## Task inputs
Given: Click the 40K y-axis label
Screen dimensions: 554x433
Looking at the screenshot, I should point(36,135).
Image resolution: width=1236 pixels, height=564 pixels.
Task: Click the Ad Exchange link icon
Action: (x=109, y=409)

## Aim of the task
Copy out every one of the lines above, word for word, with nothing changed.

## Result of the task
Given: Click the 40K y-axis label
Screen dimensions: 554x433
Looking at the screenshot, I should point(36,135).
Image resolution: width=1236 pixels, height=564 pixels.
Task: Click the Ad Exchange link icon
Action: (x=109, y=409)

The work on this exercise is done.